### RECORDS SHOWN
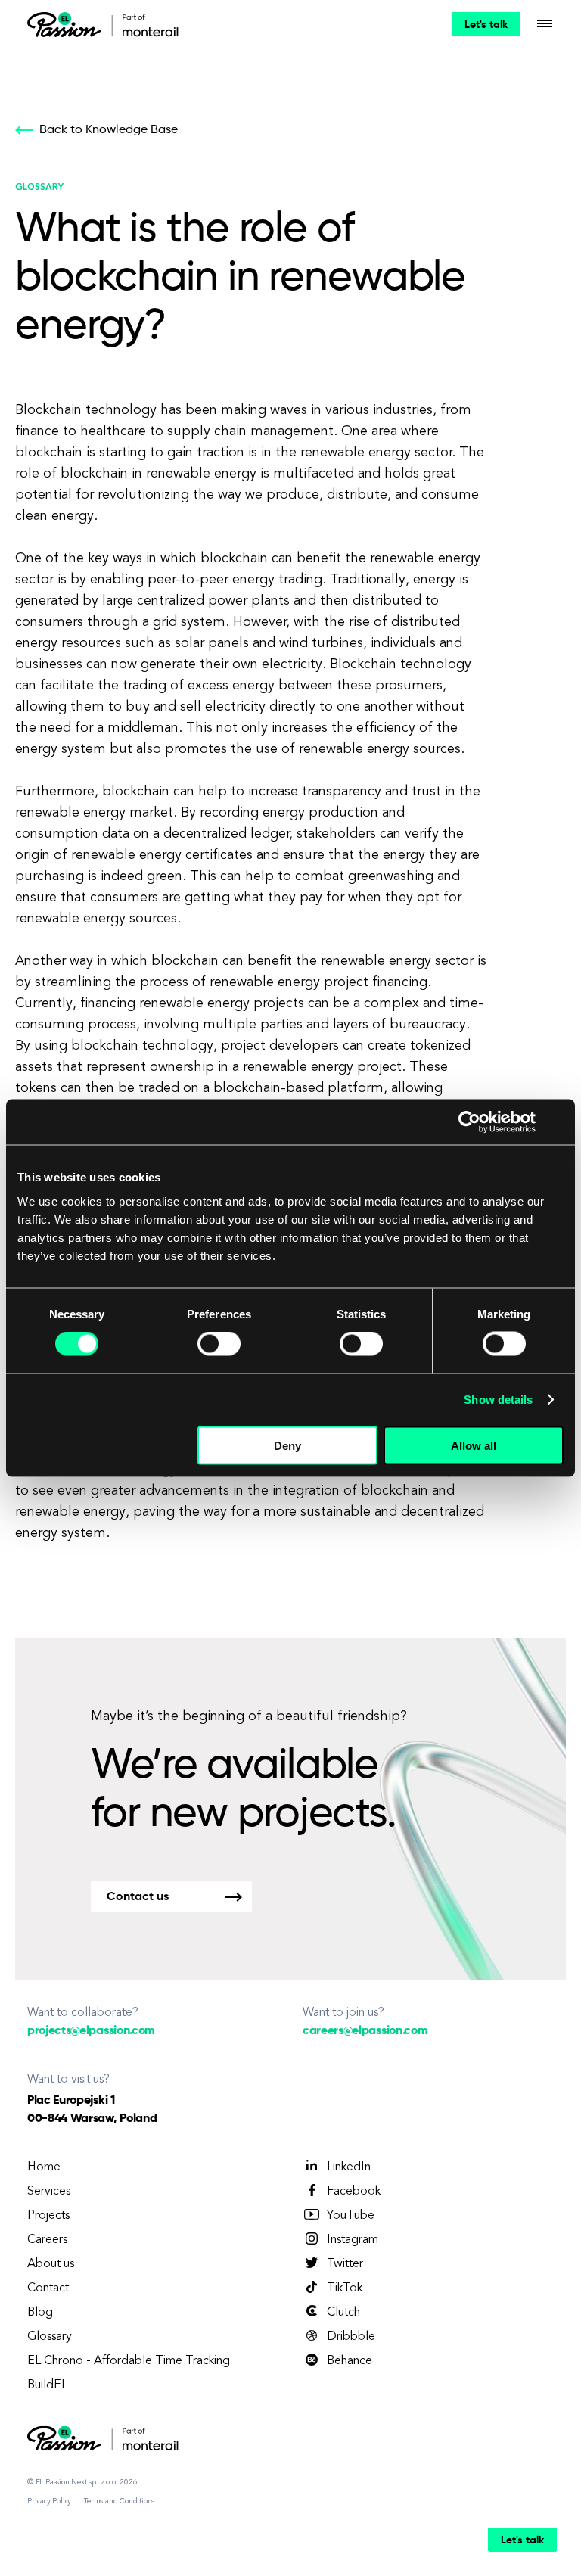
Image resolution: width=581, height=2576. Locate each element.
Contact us (138, 1897)
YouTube (350, 2216)
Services (48, 2192)
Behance (349, 2361)
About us (50, 2264)
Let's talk (486, 25)
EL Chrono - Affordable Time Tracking (128, 2361)
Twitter (345, 2264)
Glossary (49, 2337)
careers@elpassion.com (365, 2031)
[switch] (219, 1344)
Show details (498, 1399)
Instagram (352, 2240)
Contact (48, 2288)
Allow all (473, 1445)
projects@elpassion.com (91, 2031)
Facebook (354, 2192)
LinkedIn (349, 2167)
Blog (40, 2313)
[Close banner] (558, 1122)
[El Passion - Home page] (68, 24)
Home (44, 2167)
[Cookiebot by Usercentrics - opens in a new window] (469, 1122)
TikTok (344, 2288)
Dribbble (351, 2337)
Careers (47, 2240)
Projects (48, 2216)
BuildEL (47, 2385)
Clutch (343, 2313)
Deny (287, 1445)
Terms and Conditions (119, 2501)
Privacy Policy (49, 2501)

### WHAT YOU SHOULD DO
Once you find the line containing "Instagram (352, 2240)", copy it and every line after it through the end of the records, exactly as they stand.

### THE COMPLETED TASK
Instagram (352, 2240)
Contact (48, 2288)
Allow all (473, 1445)
projects@elpassion.com (91, 2031)
Facebook (354, 2192)
LinkedIn (349, 2167)
Blog (40, 2313)
[Close banner] (558, 1122)
[El Passion - Home page] (68, 24)
Home (44, 2167)
[Cookiebot by Usercentrics - opens in a new window] (469, 1122)
TikTok (344, 2288)
Dribbble (351, 2337)
Careers (47, 2240)
Projects (48, 2216)
BuildEL (47, 2385)
Clutch (343, 2313)
Deny (287, 1445)
Terms and Conditions (119, 2501)
Privacy Policy (49, 2501)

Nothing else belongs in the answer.